International Journal of Control, Vol.65, No.6, 995-1014, 1996
Robust End-Point Optimizing Feedback for Nonlinear Dynamic Processes
The paper suggests two novel approaches to the synthesis of robust end-point optimizing feedback for nonlinear dynamic processes. Classically, end-point optimization is performed only for the nominal process model using optimal control methods, and the question of performance robustness to disturbances and model-plant mismatch remains unaddressed. The present contribution addresses the endpoint optimization problem for nonlinear affine systems with fixed final time through robust optimal feedback methods. In the first approach, a nonlinear state feedback is derived that robustly optimizes the final process state. This solution is obtained through series expansion of the Hamilton-Jacobi-Bellman PDE with an active opponent disturbance.

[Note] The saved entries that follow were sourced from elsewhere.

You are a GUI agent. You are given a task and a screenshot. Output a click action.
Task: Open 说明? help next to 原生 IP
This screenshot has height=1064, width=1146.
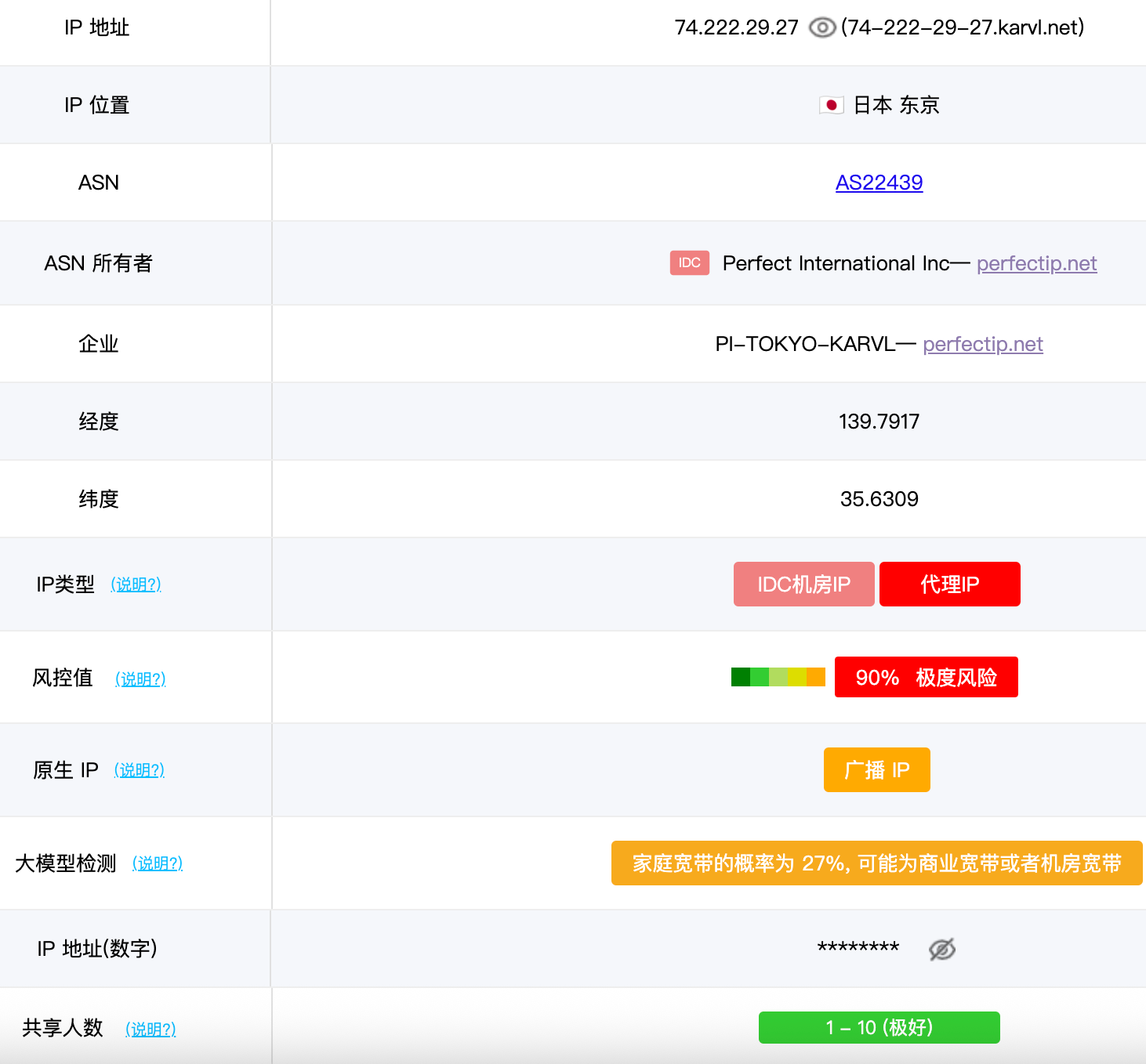click(140, 770)
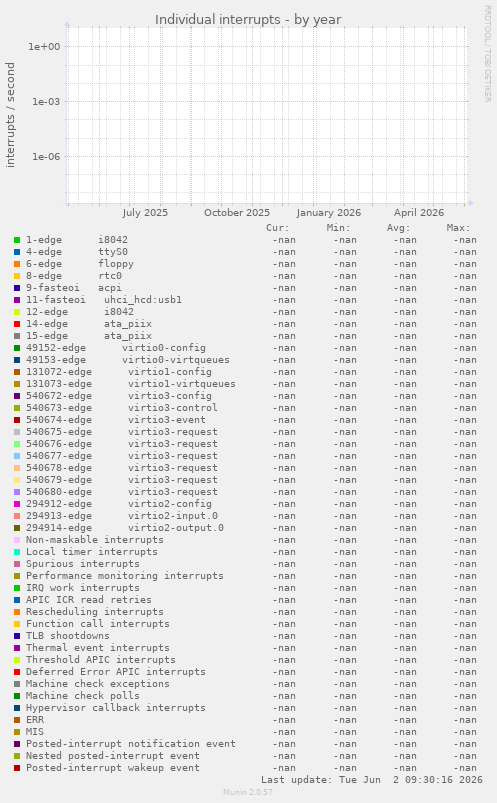The height and width of the screenshot is (803, 497).
Task: Click the red 14-edge ata_piix swatch
Action: (17, 324)
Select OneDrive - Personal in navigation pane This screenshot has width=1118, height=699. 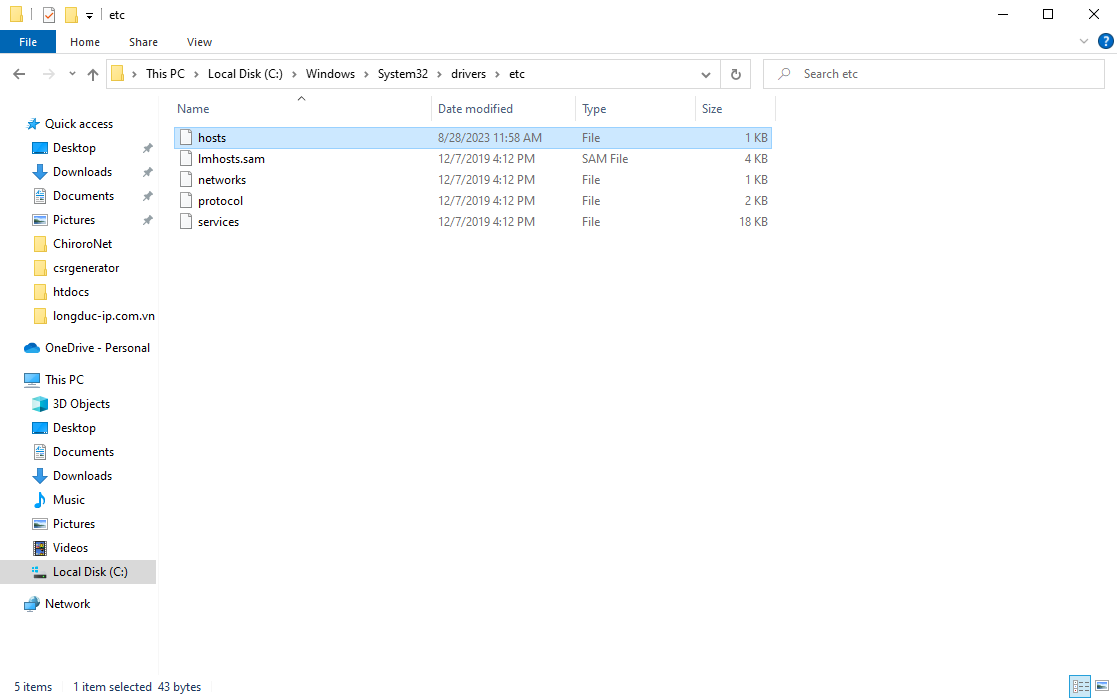click(97, 348)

As reliable measurements or estimates of all states may not always be available, the second approach also robustly optimizes the process endpoint, but uses output rather than state information. This direct use of measurement information is preferred since the choice of a state estimator for robust state feedback is non-trivial even when the observability issue is addressed. A linear time-variant output corrector is obtained by feedback parametrization and numerical optimization of a nonlinear H-infinity cost functional. A number of possible variations and alternatives to both approaches are also discussed. As model-plant mismatch is particularly common with chemical batch processes, the suitability of the robust optimizing feedback is demonstrated on a semi-batch reactor simulation example, where robustness to several realistic mismatches is investigated and the results are compared against those for the optimal open-loop policy and the optimal feedback designed for the nominal model.